EXERCISE INSTRUCTIONS
From the records, pick out and copy each line containing "computer".

(Source records)
=== Begin Enclosure ===
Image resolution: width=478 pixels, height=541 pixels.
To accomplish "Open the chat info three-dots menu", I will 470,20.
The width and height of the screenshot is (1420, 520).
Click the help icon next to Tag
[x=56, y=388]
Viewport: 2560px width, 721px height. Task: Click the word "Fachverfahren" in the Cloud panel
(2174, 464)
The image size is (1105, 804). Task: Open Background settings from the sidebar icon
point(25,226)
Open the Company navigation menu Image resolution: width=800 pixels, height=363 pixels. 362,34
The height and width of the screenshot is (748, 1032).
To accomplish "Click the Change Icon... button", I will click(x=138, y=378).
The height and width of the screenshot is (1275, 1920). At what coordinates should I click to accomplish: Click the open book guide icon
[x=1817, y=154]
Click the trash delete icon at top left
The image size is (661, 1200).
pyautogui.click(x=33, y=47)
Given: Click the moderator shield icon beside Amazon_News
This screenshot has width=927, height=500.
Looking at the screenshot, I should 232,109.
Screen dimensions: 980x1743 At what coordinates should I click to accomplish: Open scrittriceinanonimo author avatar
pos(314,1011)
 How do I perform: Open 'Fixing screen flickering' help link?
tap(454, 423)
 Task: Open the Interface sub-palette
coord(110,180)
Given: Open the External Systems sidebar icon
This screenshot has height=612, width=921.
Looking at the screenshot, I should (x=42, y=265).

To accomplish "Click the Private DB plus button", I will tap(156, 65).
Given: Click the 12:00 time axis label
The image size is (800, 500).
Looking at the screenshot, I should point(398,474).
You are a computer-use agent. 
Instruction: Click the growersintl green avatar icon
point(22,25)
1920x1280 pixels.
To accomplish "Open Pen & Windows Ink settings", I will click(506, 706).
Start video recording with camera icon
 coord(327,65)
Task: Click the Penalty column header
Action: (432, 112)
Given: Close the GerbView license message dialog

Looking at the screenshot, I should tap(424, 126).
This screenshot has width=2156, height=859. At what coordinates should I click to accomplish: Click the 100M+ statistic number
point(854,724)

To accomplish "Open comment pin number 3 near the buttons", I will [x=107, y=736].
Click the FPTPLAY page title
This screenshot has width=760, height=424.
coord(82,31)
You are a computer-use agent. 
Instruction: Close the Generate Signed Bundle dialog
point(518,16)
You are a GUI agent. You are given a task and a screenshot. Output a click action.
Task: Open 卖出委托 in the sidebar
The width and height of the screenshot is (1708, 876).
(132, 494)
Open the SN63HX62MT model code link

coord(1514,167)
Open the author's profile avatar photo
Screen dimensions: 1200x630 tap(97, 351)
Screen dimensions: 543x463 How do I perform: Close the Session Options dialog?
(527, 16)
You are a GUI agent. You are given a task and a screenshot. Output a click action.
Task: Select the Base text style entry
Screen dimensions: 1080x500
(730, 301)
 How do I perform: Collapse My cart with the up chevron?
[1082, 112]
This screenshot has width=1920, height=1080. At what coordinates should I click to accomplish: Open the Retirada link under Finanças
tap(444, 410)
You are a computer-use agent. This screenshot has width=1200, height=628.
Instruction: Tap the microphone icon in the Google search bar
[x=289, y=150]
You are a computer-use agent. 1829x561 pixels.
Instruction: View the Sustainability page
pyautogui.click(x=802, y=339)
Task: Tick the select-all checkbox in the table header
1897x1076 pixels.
=== End Enclosure ===
SOLUTION FOR THIS EXERCISE
You are a computer-use agent. 
You are a computer-use agent. 
You are a computer-use agent. This screenshot has width=1200, height=628.
You are a computer-use agent. 1829x561 pixels.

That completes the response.